:: Goal of the exercise ::
Output only the lines that run from the line holding "Viewport: 800px width, 600px" to the end of the entries, both ends included, and skip the pictures.

+++ Records for this task

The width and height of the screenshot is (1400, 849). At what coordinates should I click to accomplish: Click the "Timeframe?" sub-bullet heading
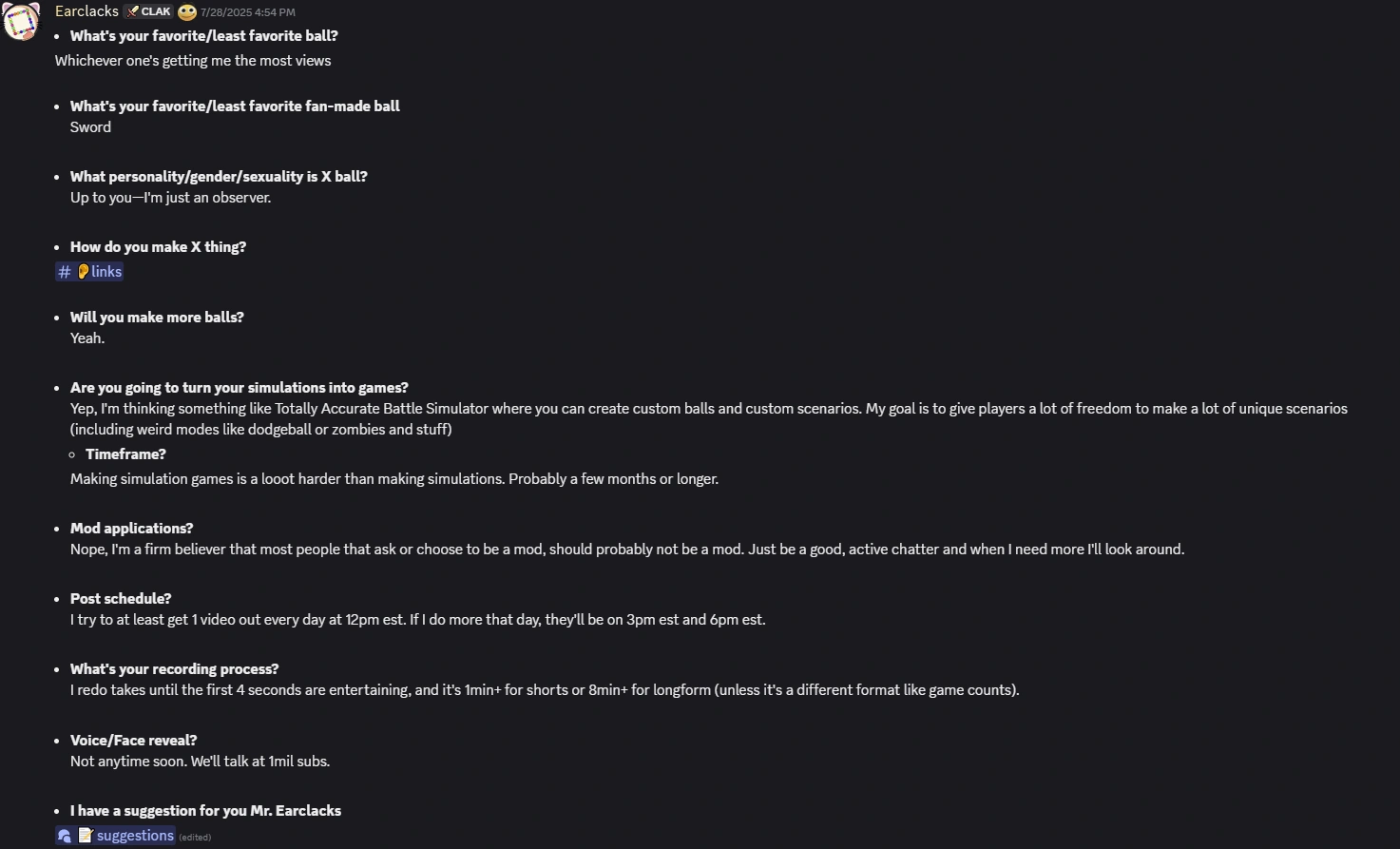125,454
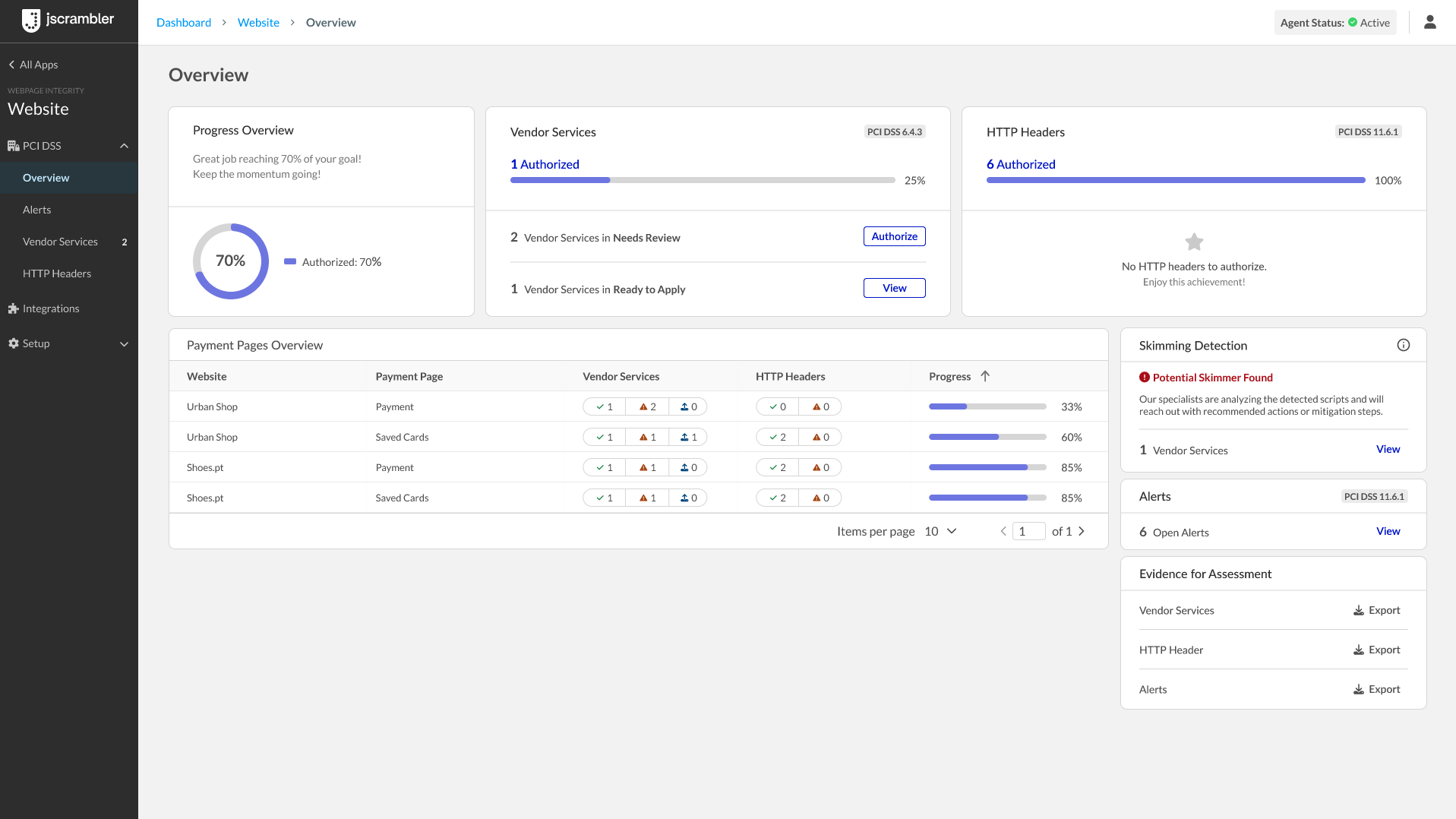Image resolution: width=1456 pixels, height=819 pixels.
Task: Click the previous page arrow in pagination
Action: (x=1003, y=532)
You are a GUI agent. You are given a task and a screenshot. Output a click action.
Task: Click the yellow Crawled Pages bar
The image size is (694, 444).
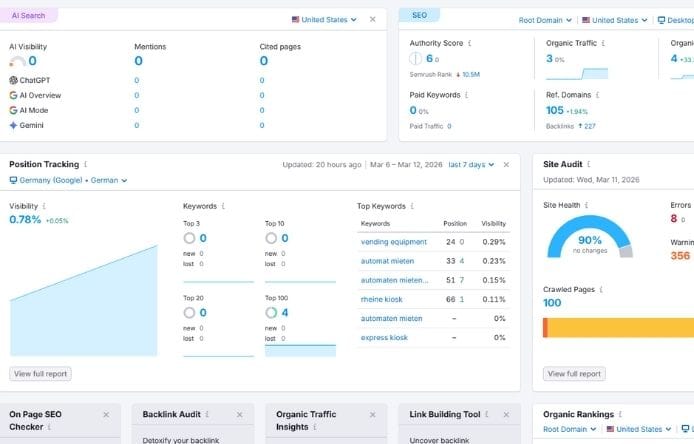[620, 327]
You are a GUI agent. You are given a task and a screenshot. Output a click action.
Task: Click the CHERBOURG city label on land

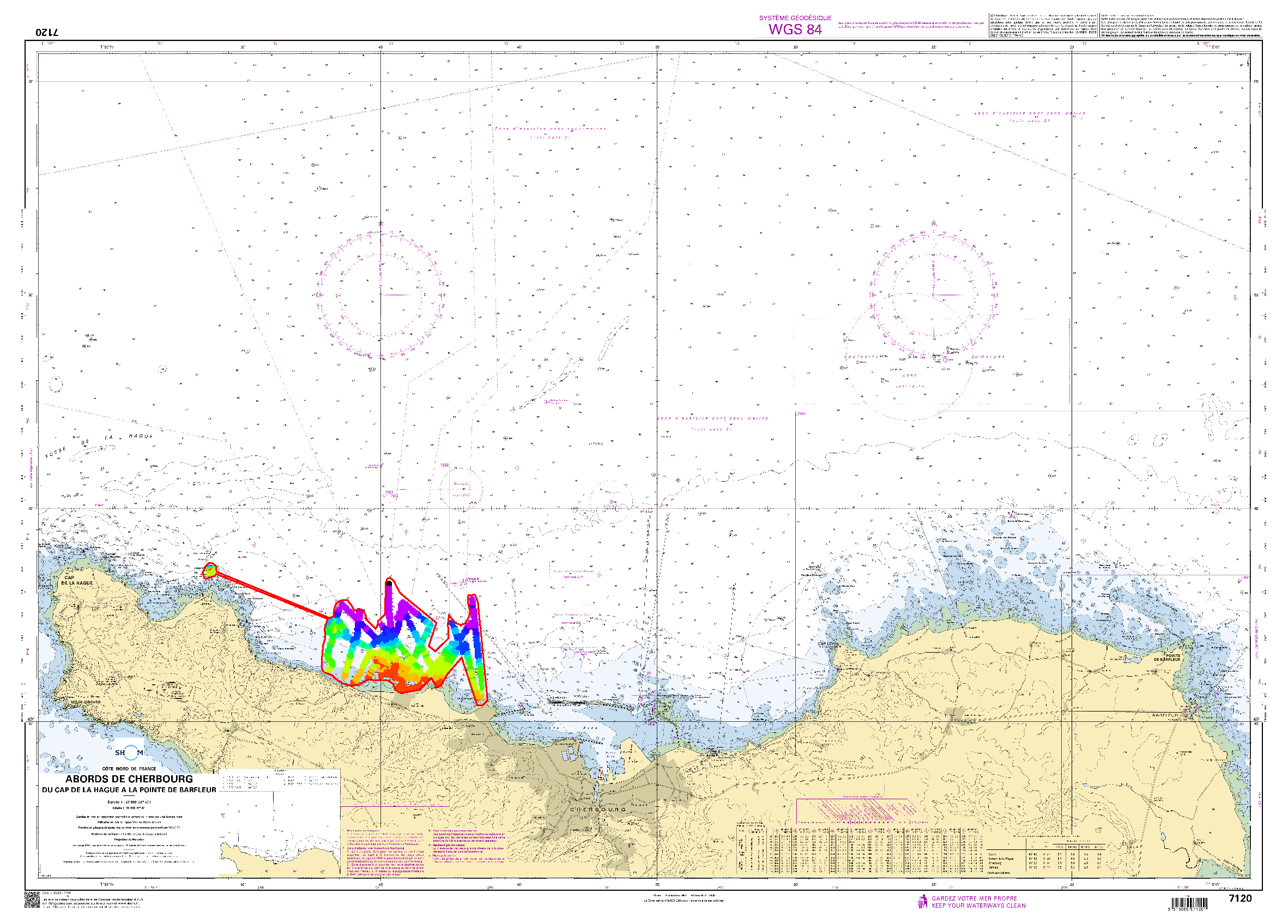click(597, 810)
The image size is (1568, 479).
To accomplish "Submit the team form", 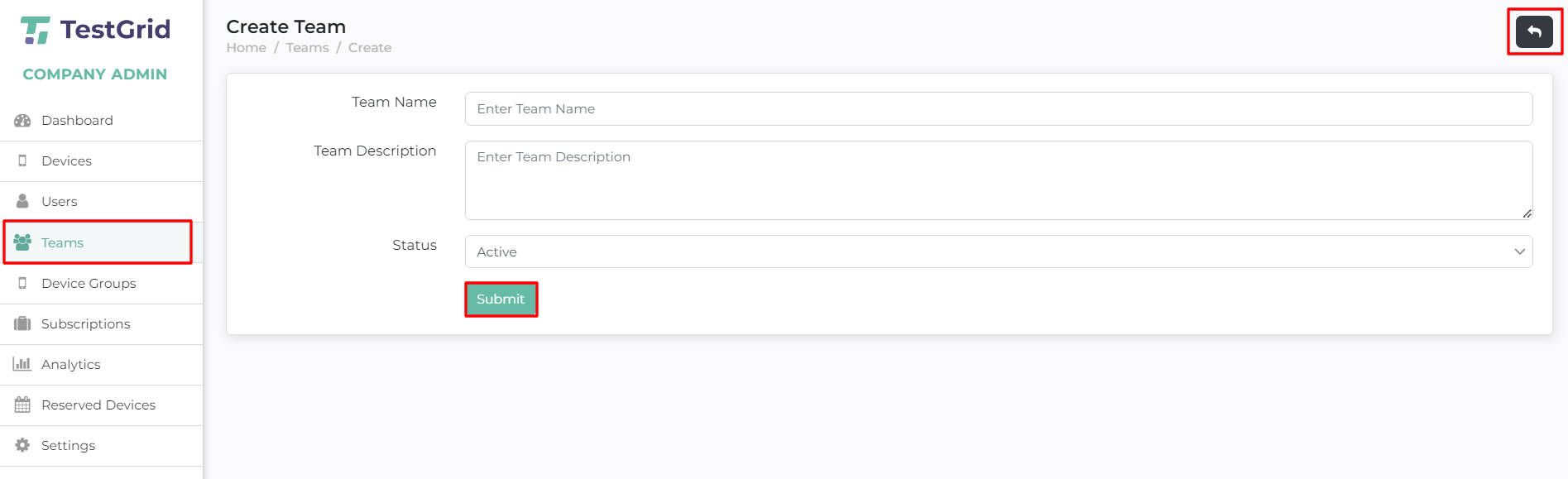I will click(x=501, y=299).
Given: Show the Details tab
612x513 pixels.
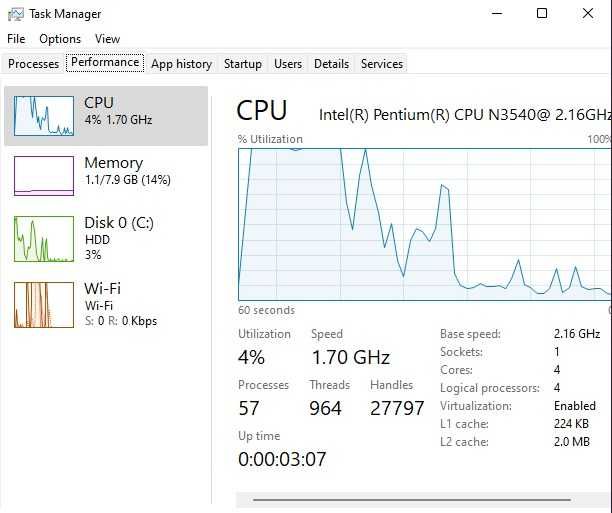Looking at the screenshot, I should [331, 64].
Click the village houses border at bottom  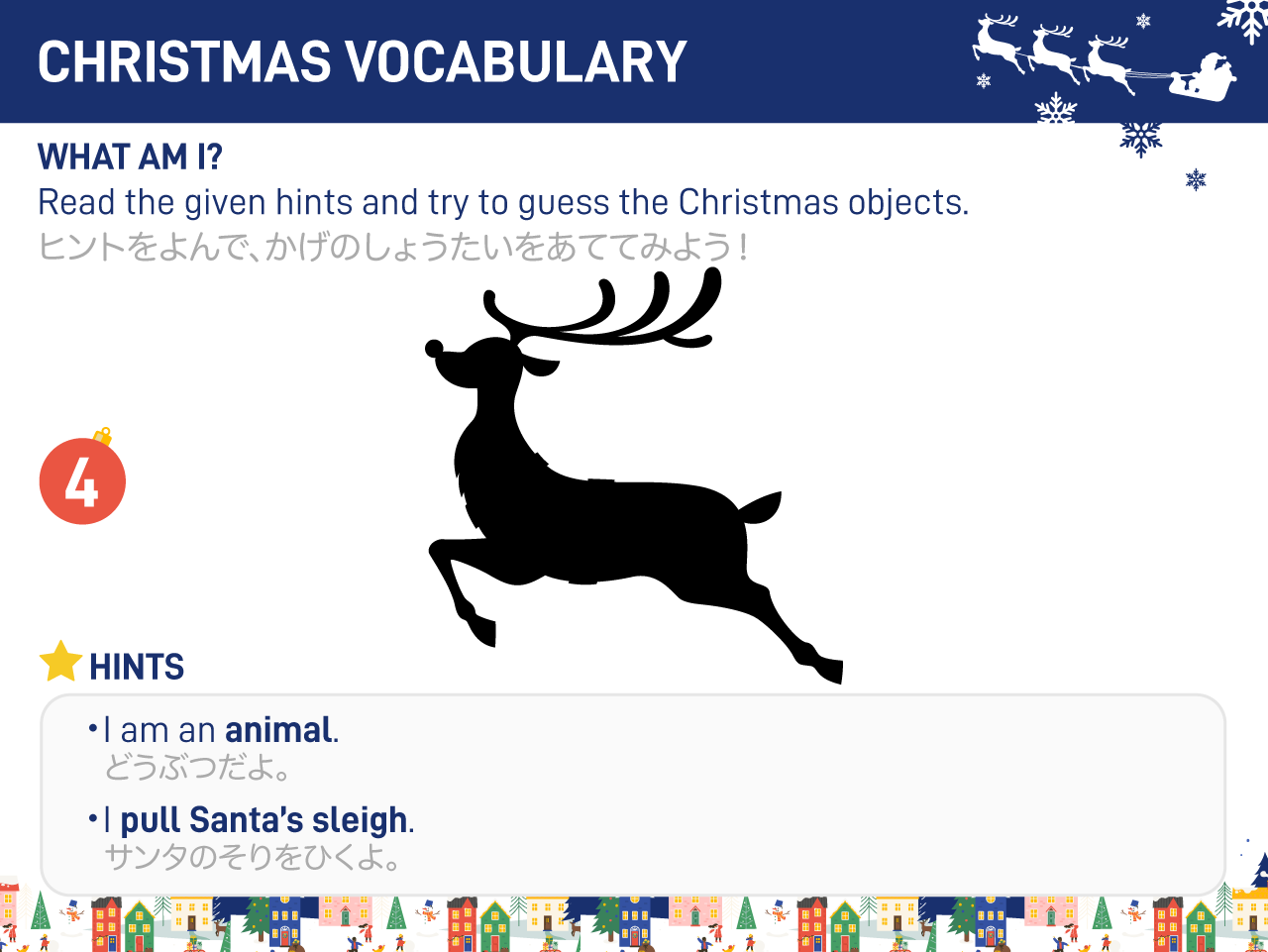click(634, 921)
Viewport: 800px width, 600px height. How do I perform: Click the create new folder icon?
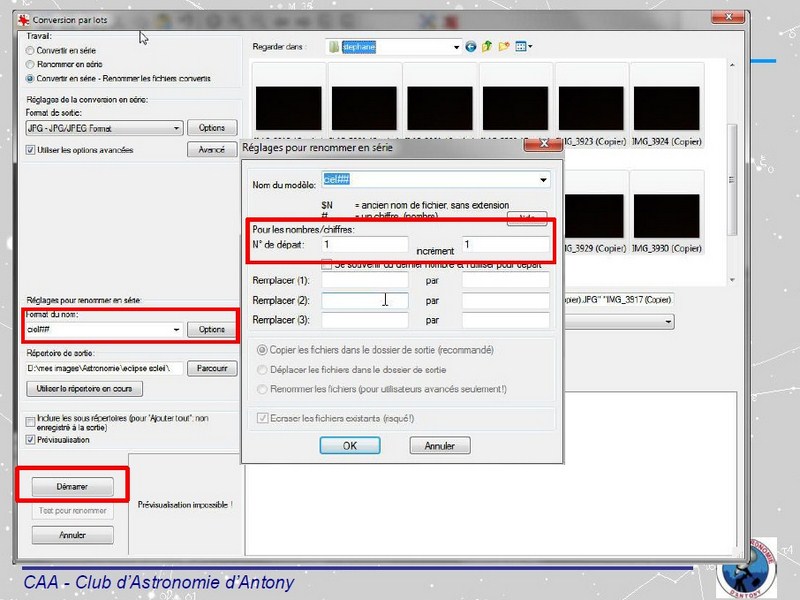(505, 47)
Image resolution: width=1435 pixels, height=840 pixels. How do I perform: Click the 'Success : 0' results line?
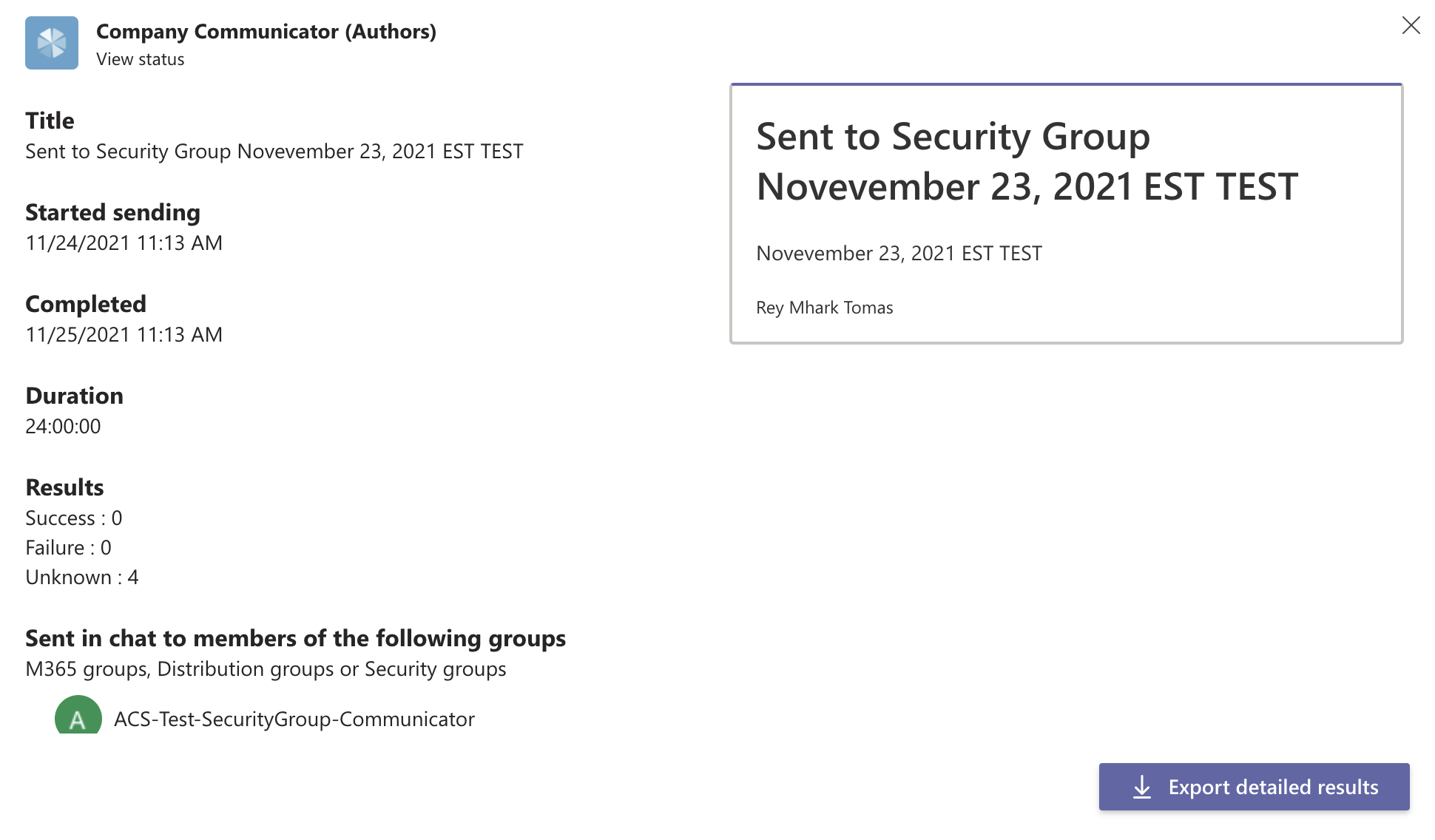pyautogui.click(x=73, y=518)
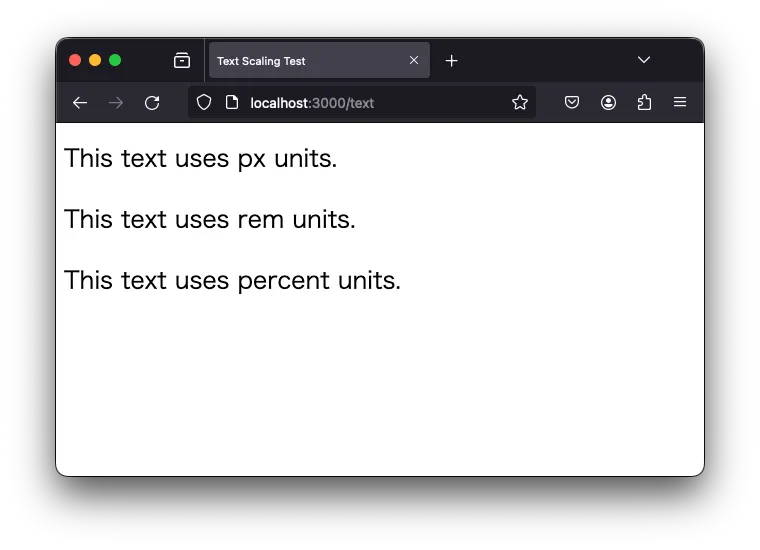Click the text using px units
Screen dimensions: 760x550
click(x=201, y=159)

++++++

:: Answer to the exercise ::
Viewport: 800px width, 600px height. How do I perform: Click the create new folder icon?
(505, 47)
Image resolution: width=1435 pixels, height=840 pixels. How do I perform: Click the 'Success : 0' results line?
pyautogui.click(x=73, y=518)
Click the text using px units
Screen dimensions: 760x550
click(x=201, y=159)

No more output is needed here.